Он скрестил руки на груди и обхватил себя за плечи, словно сжимаясь перед облизывающим его пламенем.
Сару он стал неприятен до отвращения. Именно потому, что в этой жалкой пещере-молельне, освещенной скудным светом, он сознавал всю опасность, которой подвергались мараны, именно поэтому он им не верил. Человеческая сила имеет известный предел. Если обрушатся муки, выходящие за этот предел, — Альдика, по всей вероятности, не выдержит и предаст своих товарищей. Он не производил впечатления человека особенно сильных душевных свойств. Реубени знал дурное побуждение, он очень далеко заходил в области греха и не в силах был освободиться от подозрения, хотя и не мог доказать этого.
Он оглянулся на Мольхо. Никакого беспокойства. На его лице было только выражение немого счастья. Видно было, что он безусловно доверяет Альдике, его верности религии, его готовности к самопожертвованию. Любовно улыбаясь, с наклоненной головой, он ходил взад и вперед по низкому помещению. Останавливался у каждой скамейки, ласково гладил ее рукой. Затем он положил руку на голову совершенно смущенному, растерявшемуся Альдике:
— Шатер мира воздвиг Господь над главою твоею.
— Пойдем! — решительным тоном сказал Реубени.
Юноша радостно подошел к нему. Радовался он своей победе? Что он по отношению к Альдике, по крайней мере, на первый взгляд, оказался прав, это только укрепило сара в прежнем убеждении: одному легко, а другому трудно! Против этого ничего нельзя было поделать. Но его испугало и заставило отпрянуть с чувством ужаса, какого он никогда еще не испытывал, то почтение, которое теперь в этот момент явного его поражения светилось в робком молитвенном взоре полуоткрытых глаз его ученика. Мольхо опустился на колени перед Реубени и указывал на Альдику, но не так, как если бы желал сказать: «Это не то, что ты думал», а как бы говоря: «Это твое, это достигнуто тобою, учитель! Для нас уже наступила пора любви».

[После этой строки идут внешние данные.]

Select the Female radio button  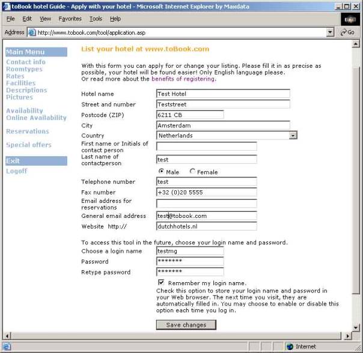point(192,172)
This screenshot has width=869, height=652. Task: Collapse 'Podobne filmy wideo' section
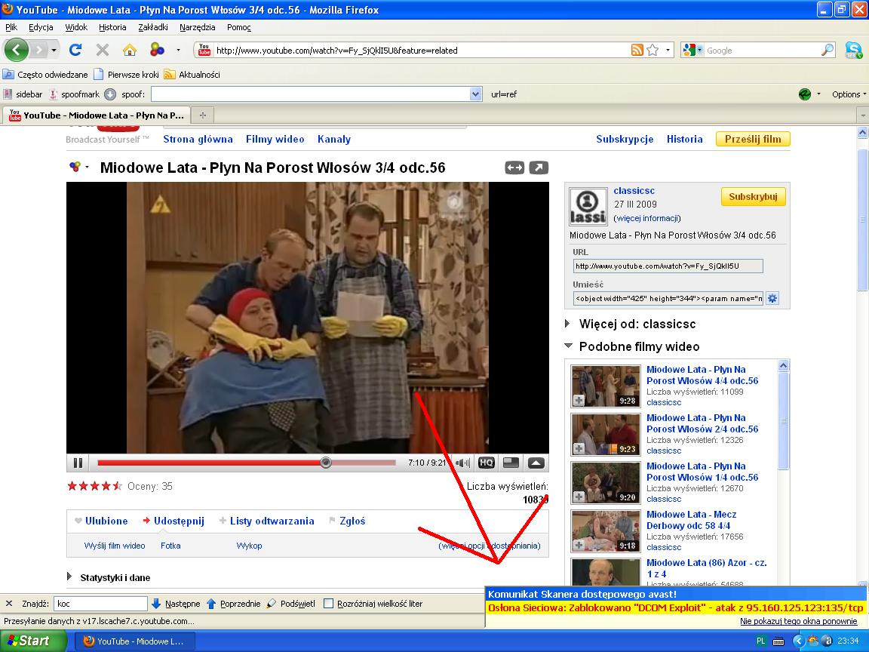click(x=568, y=346)
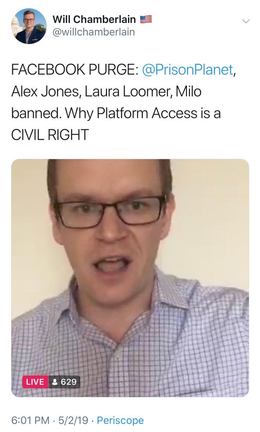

В этом был соблазн, была опасность. Со времени этого преклонения в подземной пещере Реубени знал: «Я был прав, когда с самого начала сопротивлялся ему. Правда, он делает вид, что исполняет мою волю, и, что еще более изумительно, он сам в своей невинности верит в это. Но вот это-то и хуже всего! Потому что, по существу, это так далеко от меня и так чуждо мне! А между тем, это чуждое стремится войти в меня, хочет стать моей кровью, моим сыном и другом, если я своевременно не замечу опасности и не дам отпора. Разве я уже не дошел до того, что кажусь себе перед ним иногда не более чем смелым обманщиком? Мы слишком мало грешим, сказал я себе в свое время. А сейчас перед этим ребенком я говорю — слишком много грешил я, слишком много. Без греха нельзя, в этом я убедился. Девушка развратом спасла город. Грех Эсфири — без этого не обойтись. Но Мольхо все-таки обходится! И это больно. И какая загадка, что он может оставаться кротким и добрым без всякой примеси греха, который мне нужнее воздуха».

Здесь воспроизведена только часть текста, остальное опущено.